Neurotransmitter synthesizing enzymes in experimental viral encephalitis

Stereotactic intracerebral inoculation of a non-neuroadapted strain of herpes simplex virus type 1 into the left neostriatum of Sprague-Dawley rats induced clinical acute encephalitis within 3 to 5 days postinoculation, with microscopic evidence of inflammation in brain parenchyma, but with no gross areas of tissue destruction. Viral presence in brain was unequivocally confirmed by tissue culture, immunofluorescence and electron microscopy. Levels of activity of neurotransmitter synthesizing enzymes tyrosine hydroxylase (TH), glutamate decarboxylase (GAD), and choline acetyltrans-ferase (ChAT) in the substantia nigra, caudate-putamen and frontal cortex of acutely encephalitic animals were not significantly different from those of PBS-inoculated controls; neither were there significant differences between the inoculated and non-inoculated sides of the individual animals.
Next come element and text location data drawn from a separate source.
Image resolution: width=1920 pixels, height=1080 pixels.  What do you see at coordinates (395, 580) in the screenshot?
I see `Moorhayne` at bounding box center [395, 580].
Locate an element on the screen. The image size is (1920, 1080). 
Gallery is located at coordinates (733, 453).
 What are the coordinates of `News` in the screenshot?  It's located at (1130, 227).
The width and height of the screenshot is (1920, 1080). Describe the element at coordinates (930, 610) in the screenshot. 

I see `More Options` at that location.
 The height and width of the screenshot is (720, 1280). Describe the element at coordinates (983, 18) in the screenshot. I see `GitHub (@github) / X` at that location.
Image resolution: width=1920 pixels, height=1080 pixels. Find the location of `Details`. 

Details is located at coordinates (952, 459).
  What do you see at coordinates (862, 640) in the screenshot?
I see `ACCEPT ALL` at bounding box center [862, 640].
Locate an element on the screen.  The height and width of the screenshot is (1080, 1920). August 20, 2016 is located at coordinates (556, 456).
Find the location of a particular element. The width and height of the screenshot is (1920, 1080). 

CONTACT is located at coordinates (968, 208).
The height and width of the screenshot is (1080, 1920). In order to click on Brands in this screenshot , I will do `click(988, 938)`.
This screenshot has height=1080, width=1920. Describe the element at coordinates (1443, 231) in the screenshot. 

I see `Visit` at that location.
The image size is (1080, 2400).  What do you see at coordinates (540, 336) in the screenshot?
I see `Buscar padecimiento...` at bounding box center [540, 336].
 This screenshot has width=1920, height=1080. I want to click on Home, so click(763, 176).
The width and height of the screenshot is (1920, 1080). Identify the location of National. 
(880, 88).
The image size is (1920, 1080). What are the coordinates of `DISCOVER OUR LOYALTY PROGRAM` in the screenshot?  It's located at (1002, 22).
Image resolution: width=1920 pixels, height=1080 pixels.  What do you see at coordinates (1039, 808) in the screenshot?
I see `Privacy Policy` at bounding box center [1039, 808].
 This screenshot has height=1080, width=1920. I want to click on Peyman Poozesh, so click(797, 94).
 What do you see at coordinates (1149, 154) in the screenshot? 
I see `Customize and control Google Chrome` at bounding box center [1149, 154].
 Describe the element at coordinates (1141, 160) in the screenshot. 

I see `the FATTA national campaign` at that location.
Our results show that locally injected herpes simplex virus may spread in brain causing neurological symptoms and death without major local structural changes or loss of neurotransmitter synthesizing enzymes. The degree and distribution of cell dysfunction and cell loss in viral encephalitis basically determine any alterations of enzyme activities specific to the involved cell population. The literature on neurotransmitter enzymes and experimental viral encephalitis is reviewed.